下記の項目から、文字列「will」を含む行をすべて抜き出すこと。

====

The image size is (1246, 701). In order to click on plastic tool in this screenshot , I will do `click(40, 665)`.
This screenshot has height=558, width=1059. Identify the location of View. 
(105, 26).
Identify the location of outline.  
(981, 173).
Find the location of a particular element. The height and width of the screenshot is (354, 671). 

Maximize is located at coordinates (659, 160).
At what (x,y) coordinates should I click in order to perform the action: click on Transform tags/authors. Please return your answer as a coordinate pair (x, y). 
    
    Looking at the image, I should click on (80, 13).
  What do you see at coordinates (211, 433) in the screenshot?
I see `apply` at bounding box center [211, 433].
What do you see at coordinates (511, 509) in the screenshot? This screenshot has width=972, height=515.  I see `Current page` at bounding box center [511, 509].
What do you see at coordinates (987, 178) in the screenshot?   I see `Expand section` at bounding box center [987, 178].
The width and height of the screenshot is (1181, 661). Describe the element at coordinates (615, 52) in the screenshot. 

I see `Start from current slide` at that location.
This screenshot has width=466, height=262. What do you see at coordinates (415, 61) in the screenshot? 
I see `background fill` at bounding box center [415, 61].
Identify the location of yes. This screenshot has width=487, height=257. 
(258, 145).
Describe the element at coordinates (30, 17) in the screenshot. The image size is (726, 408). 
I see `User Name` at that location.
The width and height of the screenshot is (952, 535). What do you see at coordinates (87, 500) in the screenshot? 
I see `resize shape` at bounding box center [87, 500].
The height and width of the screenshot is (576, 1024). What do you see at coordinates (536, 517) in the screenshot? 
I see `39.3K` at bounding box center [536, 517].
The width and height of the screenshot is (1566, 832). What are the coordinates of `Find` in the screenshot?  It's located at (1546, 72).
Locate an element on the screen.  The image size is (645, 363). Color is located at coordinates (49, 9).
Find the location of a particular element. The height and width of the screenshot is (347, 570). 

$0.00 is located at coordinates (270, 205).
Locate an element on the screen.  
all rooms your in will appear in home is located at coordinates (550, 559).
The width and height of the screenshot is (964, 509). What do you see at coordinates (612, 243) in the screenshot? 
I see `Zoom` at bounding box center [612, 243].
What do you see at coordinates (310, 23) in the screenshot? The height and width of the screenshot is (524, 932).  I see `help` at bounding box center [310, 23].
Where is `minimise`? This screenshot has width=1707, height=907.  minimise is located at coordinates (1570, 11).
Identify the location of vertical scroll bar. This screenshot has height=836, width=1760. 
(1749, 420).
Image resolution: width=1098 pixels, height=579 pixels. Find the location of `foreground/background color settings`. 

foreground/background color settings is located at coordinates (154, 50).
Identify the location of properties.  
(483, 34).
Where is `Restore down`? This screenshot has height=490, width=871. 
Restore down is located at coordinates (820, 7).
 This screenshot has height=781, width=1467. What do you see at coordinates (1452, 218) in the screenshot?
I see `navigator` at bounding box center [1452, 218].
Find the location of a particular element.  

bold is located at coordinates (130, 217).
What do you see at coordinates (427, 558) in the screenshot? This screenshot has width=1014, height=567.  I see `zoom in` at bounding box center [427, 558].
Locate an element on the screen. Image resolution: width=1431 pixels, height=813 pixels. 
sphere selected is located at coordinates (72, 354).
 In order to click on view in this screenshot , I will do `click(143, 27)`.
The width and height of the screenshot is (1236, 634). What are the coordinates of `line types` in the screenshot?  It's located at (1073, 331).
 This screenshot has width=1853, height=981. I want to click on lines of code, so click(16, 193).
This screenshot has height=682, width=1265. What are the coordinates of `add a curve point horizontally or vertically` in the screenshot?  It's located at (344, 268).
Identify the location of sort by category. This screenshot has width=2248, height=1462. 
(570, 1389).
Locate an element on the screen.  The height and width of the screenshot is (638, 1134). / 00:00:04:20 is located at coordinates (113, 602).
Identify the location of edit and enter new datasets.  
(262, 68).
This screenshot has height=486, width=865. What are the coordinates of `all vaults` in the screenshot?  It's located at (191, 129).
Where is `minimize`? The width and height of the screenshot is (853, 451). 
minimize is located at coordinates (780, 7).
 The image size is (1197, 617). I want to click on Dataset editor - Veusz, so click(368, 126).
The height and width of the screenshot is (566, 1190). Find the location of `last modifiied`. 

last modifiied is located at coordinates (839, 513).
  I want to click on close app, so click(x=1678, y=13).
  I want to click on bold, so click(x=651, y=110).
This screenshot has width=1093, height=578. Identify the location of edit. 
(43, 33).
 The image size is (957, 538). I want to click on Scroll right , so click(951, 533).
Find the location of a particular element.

====

*出力結果*:
The image size is (1246, 701). In order to click on plastic tool in this screenshot , I will do `click(40, 665)`.
all rooms your in will appear in home is located at coordinates (550, 559).
 In order to click on view in this screenshot , I will do `click(143, 27)`.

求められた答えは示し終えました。